[Dataset entries]
• • • • •

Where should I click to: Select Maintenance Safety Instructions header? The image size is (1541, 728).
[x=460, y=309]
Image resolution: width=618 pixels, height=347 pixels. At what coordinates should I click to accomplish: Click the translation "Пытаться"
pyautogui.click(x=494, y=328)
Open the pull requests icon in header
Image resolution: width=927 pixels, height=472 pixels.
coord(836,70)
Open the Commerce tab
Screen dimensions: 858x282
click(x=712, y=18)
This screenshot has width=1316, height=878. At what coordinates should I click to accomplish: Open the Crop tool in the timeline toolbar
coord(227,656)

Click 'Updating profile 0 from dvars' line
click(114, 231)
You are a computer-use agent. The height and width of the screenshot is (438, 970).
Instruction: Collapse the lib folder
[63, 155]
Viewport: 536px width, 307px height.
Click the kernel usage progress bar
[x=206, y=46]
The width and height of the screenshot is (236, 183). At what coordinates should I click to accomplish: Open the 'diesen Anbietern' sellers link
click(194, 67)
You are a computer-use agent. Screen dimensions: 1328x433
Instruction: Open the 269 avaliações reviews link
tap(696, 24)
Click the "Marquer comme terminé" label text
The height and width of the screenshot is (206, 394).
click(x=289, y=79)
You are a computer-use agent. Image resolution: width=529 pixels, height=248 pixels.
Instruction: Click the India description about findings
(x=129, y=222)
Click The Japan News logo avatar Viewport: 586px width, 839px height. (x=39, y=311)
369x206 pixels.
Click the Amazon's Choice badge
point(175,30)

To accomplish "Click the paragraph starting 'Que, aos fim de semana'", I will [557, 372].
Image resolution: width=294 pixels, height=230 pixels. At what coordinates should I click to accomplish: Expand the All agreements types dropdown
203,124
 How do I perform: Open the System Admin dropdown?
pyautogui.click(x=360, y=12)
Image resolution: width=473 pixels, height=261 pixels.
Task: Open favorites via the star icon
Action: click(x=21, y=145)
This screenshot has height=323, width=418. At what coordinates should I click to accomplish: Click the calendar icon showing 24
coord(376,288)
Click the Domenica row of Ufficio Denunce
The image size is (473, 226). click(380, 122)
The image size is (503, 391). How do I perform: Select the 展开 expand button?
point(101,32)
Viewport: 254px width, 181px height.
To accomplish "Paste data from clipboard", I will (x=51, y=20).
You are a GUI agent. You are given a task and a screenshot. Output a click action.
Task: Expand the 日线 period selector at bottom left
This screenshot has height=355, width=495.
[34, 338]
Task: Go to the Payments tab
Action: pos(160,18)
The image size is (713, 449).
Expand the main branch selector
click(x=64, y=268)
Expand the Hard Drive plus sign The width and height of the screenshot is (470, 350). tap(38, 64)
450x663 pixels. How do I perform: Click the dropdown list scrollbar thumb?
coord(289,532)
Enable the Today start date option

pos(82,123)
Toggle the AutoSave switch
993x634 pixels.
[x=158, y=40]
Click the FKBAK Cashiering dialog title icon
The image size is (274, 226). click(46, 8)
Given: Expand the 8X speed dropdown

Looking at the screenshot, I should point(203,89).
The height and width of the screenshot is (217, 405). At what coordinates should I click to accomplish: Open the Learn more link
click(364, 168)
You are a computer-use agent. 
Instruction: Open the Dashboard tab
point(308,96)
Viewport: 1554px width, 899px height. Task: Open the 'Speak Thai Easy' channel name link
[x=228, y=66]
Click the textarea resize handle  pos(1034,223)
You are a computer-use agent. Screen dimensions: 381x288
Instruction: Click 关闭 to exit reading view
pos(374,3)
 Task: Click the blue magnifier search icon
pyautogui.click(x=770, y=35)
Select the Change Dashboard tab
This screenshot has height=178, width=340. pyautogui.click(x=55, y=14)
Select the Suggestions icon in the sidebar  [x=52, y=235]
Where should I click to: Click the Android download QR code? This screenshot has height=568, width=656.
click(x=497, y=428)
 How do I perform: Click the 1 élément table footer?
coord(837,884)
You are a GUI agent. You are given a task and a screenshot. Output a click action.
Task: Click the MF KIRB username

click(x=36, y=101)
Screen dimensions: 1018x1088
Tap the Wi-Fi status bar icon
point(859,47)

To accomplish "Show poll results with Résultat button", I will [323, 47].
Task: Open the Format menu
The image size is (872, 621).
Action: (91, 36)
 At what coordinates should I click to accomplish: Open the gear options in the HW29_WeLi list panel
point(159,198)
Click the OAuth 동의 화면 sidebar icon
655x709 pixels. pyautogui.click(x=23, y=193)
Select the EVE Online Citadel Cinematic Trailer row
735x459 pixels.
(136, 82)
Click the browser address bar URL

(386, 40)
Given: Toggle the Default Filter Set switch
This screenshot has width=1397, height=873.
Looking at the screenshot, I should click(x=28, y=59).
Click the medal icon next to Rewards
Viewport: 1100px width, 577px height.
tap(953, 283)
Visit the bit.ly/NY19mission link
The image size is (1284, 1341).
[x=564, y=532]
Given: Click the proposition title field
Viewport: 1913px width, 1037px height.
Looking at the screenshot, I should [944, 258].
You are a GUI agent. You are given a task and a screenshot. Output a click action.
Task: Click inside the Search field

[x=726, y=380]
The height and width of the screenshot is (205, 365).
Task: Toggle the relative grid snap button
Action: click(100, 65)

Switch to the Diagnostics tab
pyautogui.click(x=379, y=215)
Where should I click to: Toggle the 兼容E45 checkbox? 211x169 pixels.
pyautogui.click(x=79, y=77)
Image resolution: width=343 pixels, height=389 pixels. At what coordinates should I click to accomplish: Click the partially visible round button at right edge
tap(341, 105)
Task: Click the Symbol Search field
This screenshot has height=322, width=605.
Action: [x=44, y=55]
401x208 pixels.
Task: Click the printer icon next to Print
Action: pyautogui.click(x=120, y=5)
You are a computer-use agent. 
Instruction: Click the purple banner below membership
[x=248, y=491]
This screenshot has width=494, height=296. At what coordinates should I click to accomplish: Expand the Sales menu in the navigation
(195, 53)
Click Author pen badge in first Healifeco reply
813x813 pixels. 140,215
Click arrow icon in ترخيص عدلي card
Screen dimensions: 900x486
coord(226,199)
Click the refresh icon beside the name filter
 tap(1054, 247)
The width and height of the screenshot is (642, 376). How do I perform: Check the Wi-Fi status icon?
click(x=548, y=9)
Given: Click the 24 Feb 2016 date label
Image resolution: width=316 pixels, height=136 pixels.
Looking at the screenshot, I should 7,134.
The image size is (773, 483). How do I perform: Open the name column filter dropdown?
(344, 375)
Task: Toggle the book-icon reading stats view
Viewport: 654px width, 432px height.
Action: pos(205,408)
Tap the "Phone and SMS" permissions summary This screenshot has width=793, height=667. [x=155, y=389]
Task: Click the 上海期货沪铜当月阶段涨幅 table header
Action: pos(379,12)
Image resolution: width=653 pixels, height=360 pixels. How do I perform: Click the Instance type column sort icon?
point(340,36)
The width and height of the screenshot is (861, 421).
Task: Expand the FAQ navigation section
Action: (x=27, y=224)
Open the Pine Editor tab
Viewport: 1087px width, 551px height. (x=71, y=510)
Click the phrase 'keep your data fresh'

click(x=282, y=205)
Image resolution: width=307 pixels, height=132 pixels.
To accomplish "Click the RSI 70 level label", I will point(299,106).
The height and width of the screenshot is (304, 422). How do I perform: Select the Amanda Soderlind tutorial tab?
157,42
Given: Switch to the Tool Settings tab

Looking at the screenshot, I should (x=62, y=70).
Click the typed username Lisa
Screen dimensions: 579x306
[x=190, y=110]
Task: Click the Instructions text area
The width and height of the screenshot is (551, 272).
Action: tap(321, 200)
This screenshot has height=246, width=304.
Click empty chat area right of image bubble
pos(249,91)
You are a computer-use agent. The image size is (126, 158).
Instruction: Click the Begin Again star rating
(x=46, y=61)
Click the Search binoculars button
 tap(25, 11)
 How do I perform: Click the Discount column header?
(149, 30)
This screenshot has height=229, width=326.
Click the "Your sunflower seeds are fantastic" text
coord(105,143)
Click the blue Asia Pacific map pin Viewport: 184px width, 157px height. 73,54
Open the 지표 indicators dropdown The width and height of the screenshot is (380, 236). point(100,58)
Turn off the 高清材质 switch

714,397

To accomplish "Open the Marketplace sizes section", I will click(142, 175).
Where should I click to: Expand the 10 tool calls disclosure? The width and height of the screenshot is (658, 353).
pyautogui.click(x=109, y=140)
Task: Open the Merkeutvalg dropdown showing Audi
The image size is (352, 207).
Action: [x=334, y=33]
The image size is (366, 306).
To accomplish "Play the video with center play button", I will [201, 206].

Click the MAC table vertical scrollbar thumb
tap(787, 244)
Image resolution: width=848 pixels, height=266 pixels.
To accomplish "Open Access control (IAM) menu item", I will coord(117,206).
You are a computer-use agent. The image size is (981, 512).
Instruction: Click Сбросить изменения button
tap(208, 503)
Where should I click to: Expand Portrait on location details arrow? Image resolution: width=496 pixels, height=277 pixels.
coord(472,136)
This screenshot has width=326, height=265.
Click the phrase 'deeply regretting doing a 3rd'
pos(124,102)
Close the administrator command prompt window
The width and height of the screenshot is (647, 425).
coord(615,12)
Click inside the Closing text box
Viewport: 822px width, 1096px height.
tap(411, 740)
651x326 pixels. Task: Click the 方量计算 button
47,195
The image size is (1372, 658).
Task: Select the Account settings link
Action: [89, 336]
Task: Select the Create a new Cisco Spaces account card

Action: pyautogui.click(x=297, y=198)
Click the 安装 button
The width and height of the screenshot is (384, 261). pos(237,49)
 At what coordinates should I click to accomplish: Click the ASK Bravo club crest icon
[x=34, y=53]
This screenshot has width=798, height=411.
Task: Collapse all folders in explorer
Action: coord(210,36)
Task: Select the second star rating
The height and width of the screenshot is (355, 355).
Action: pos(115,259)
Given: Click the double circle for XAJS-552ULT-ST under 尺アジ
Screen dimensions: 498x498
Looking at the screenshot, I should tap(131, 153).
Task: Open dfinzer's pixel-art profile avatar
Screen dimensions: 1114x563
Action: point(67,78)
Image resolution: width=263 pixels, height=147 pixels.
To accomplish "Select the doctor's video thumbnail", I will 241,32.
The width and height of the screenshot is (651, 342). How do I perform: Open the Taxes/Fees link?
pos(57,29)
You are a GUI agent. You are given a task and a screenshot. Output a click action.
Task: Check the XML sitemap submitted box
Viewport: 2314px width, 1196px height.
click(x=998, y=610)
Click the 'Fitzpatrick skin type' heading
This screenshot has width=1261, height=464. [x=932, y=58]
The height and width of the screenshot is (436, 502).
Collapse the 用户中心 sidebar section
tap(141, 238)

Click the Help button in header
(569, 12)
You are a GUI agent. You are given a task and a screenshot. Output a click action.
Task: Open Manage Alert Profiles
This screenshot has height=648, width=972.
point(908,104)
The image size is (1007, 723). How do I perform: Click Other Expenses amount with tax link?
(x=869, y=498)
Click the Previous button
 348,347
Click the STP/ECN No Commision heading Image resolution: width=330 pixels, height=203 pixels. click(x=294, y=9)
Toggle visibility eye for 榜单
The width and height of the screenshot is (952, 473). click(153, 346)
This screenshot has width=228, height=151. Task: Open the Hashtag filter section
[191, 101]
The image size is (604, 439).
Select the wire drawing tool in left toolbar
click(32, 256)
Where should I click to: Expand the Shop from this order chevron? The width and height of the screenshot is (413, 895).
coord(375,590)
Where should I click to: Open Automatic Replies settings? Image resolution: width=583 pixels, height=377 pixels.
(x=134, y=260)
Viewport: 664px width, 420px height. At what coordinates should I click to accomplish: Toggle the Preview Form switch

• • • • •

• Task description:
Your reply is to repeat, unchanged, the lines above running from the one with "Instruction: Click the purple" up to and including the one with "Given: Click the 24 Feb 2016 date label".

• Task result:
Instruction: Click the purple banner below membership
[x=248, y=491]
This screenshot has width=494, height=296. At what coordinates should I click to accomplish: Expand the Sales menu in the navigation
(195, 53)
Click Author pen badge in first Healifeco reply
813x813 pixels. 140,215
Click arrow icon in ترخيص عدلي card
Screen dimensions: 900x486
coord(226,199)
Click the refresh icon beside the name filter
 tap(1054, 247)
The width and height of the screenshot is (642, 376). How do I perform: Check the Wi-Fi status icon?
click(x=548, y=9)
Given: Click the 24 Feb 2016 date label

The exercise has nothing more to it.